Extracted material section start

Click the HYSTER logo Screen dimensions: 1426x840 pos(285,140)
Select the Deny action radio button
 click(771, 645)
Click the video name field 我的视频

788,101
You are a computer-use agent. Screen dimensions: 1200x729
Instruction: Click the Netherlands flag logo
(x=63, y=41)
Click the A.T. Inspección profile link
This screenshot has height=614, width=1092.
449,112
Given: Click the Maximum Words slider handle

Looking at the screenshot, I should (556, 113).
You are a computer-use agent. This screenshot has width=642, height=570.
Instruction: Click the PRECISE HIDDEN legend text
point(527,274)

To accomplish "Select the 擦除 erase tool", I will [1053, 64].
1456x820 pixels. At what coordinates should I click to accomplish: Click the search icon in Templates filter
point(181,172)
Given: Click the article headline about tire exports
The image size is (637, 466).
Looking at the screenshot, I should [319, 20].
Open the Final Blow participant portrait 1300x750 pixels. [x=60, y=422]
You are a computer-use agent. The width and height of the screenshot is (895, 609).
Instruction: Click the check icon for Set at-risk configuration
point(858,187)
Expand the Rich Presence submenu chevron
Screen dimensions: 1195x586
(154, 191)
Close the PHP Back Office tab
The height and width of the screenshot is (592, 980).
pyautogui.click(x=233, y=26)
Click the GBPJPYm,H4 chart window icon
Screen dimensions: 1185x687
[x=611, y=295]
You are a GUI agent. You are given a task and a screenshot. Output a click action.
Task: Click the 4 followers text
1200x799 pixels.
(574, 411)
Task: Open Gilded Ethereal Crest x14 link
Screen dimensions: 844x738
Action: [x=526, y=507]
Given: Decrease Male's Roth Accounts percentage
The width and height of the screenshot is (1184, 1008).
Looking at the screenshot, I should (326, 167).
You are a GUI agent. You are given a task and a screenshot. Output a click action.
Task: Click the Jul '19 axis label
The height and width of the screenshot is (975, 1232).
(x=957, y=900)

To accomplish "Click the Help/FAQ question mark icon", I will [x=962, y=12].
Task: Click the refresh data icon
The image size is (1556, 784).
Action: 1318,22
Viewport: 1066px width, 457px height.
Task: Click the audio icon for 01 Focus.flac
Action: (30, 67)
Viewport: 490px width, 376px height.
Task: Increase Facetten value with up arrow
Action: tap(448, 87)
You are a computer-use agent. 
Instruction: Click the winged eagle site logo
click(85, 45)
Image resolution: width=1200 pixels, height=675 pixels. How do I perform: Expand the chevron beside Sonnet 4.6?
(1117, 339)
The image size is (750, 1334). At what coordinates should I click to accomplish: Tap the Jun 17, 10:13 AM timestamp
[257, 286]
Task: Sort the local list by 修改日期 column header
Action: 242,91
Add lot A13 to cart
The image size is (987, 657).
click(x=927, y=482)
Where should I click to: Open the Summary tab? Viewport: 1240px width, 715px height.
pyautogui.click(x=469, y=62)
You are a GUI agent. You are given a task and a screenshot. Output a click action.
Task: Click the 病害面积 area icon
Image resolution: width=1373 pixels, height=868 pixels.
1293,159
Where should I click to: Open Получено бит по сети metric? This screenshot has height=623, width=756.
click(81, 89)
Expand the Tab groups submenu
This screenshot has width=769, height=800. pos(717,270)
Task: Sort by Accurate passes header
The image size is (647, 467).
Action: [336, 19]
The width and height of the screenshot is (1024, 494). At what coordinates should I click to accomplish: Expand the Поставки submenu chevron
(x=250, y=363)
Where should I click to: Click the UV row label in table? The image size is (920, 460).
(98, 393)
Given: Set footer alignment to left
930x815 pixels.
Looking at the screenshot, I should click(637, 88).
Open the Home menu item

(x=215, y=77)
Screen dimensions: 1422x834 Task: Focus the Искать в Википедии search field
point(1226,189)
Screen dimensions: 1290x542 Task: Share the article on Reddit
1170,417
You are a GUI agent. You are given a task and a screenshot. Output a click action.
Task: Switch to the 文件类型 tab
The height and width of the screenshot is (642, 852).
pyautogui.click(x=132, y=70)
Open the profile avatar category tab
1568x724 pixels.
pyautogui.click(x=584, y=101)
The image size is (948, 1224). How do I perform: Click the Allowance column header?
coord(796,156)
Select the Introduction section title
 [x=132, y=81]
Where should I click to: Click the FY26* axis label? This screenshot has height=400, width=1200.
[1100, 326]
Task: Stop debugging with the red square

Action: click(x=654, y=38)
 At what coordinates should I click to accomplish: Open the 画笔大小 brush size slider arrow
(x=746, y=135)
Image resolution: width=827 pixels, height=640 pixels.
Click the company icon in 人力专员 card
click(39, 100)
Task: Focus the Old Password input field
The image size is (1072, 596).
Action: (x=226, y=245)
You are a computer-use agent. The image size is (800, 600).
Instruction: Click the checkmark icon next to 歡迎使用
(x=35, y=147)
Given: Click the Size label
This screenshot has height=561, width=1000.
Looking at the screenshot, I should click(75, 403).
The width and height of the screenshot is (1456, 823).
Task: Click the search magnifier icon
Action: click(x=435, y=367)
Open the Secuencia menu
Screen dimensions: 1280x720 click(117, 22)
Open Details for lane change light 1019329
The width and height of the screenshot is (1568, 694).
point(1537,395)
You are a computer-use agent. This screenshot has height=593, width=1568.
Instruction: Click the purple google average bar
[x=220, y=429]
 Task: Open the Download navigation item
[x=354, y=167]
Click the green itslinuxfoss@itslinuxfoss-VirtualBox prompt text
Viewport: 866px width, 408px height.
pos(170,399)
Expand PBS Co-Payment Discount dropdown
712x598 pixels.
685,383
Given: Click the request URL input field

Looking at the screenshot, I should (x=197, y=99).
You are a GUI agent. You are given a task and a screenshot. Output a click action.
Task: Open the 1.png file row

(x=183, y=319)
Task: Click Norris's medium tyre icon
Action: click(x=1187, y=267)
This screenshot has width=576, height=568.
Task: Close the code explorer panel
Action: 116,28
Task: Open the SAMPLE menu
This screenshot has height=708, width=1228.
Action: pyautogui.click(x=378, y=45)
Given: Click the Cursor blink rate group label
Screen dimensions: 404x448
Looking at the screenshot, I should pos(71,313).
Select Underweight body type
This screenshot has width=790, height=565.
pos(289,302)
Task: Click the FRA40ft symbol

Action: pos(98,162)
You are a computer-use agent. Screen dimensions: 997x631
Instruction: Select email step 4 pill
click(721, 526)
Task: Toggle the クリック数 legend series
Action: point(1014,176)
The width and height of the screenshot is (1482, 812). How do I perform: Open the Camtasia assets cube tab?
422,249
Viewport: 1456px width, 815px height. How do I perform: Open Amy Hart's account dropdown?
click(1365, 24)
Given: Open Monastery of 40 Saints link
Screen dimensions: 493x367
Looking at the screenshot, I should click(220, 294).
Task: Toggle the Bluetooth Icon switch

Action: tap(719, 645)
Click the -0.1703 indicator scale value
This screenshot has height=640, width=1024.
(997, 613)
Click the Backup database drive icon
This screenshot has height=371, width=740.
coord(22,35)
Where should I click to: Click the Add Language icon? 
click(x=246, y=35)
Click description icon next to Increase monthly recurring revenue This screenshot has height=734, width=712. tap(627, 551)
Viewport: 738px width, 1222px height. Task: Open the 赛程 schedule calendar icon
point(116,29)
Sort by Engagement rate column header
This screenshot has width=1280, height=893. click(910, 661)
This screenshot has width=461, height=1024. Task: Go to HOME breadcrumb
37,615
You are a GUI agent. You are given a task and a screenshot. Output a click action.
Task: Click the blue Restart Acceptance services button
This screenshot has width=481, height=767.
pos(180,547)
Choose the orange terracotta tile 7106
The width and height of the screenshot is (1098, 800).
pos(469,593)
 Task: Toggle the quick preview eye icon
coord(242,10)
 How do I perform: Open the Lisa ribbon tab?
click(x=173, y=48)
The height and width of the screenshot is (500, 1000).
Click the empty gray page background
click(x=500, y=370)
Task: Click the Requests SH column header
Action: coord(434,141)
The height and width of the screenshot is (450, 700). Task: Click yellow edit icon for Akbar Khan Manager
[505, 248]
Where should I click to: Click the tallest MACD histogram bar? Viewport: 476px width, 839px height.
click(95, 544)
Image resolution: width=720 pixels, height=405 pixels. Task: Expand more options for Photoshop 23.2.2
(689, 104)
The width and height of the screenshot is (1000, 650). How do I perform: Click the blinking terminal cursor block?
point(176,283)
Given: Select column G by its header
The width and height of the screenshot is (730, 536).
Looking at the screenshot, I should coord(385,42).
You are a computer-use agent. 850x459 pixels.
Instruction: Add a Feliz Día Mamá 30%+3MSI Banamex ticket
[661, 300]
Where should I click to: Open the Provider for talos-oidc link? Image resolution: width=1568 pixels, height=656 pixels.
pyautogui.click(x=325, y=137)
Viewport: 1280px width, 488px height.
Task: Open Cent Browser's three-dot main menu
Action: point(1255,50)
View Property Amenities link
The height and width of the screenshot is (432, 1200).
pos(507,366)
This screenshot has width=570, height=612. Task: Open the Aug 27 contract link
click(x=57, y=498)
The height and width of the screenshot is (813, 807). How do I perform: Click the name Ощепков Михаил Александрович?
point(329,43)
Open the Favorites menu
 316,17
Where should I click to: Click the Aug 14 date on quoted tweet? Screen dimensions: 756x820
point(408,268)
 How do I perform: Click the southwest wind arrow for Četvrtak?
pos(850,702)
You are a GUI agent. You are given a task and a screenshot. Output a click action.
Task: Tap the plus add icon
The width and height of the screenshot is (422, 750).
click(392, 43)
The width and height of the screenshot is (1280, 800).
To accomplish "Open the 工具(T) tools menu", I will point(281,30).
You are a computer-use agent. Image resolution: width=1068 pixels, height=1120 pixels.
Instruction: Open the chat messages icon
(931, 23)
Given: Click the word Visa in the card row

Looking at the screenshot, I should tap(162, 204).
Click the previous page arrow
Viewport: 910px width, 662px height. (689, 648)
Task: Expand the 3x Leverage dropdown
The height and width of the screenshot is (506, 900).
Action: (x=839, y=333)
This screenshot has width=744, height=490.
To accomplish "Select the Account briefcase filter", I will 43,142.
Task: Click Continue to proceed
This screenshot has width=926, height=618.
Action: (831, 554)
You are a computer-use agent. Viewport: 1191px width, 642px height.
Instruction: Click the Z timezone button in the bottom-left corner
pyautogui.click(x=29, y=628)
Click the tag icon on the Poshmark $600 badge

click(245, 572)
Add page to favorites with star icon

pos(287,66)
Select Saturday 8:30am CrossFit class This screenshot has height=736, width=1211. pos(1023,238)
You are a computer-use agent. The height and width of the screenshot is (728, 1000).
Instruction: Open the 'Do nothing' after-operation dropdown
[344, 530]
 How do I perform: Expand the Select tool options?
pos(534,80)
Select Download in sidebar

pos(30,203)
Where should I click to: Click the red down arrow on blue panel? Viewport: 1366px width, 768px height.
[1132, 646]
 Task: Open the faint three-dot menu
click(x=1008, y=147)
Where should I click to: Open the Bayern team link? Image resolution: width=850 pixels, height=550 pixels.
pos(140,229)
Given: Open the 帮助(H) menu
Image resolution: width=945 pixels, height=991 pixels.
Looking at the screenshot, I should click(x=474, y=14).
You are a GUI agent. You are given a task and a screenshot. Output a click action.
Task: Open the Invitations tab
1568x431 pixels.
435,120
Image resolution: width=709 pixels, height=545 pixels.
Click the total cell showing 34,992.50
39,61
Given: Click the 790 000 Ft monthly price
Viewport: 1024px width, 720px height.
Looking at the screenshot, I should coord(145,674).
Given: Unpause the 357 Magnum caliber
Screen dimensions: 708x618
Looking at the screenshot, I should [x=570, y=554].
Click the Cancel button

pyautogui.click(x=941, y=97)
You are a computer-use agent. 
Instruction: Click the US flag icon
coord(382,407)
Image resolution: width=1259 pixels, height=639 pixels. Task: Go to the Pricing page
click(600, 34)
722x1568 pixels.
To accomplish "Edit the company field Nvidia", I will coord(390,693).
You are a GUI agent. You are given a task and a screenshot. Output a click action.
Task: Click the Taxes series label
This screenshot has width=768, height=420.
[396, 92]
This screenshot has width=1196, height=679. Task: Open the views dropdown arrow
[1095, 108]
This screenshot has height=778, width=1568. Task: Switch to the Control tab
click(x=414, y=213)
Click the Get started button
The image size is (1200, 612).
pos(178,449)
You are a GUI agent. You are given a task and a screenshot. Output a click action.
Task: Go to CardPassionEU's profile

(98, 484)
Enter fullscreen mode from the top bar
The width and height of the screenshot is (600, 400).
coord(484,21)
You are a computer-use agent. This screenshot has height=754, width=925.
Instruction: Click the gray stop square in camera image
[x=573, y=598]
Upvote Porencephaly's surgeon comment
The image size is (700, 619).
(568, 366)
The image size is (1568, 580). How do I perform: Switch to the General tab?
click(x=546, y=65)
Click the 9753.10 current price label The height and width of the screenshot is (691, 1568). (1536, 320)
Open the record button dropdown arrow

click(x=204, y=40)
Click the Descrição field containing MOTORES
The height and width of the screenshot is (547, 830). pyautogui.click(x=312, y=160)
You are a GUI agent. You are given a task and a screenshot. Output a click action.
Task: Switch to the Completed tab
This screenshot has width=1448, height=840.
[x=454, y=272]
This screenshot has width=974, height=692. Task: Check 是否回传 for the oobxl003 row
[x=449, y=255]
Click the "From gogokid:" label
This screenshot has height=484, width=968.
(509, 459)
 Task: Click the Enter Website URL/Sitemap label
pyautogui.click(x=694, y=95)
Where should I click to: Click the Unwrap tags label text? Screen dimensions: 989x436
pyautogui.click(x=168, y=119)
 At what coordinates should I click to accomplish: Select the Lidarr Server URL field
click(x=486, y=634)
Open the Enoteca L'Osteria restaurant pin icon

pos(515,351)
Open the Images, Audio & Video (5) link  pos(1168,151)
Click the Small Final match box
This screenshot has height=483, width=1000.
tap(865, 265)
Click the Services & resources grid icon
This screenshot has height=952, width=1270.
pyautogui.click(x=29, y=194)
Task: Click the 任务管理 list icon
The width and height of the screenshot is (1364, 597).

Extracted material section end

--- Work request ---
Everything starting at the line containing "has height=754, width=925." and ending at the line containing "Click the 9753.10" in the records above should be repeated exactly, and only that.

--- Answer space ---
You are a computer-use agent. This screenshot has height=754, width=925.
Instruction: Click the gray stop square in camera image
[x=573, y=598]
Upvote Porencephaly's surgeon comment
The image size is (700, 619).
(568, 366)
The image size is (1568, 580). How do I perform: Switch to the General tab?
click(x=546, y=65)
Click the 9753.10 current price label The height and width of the screenshot is (691, 1568). (1536, 320)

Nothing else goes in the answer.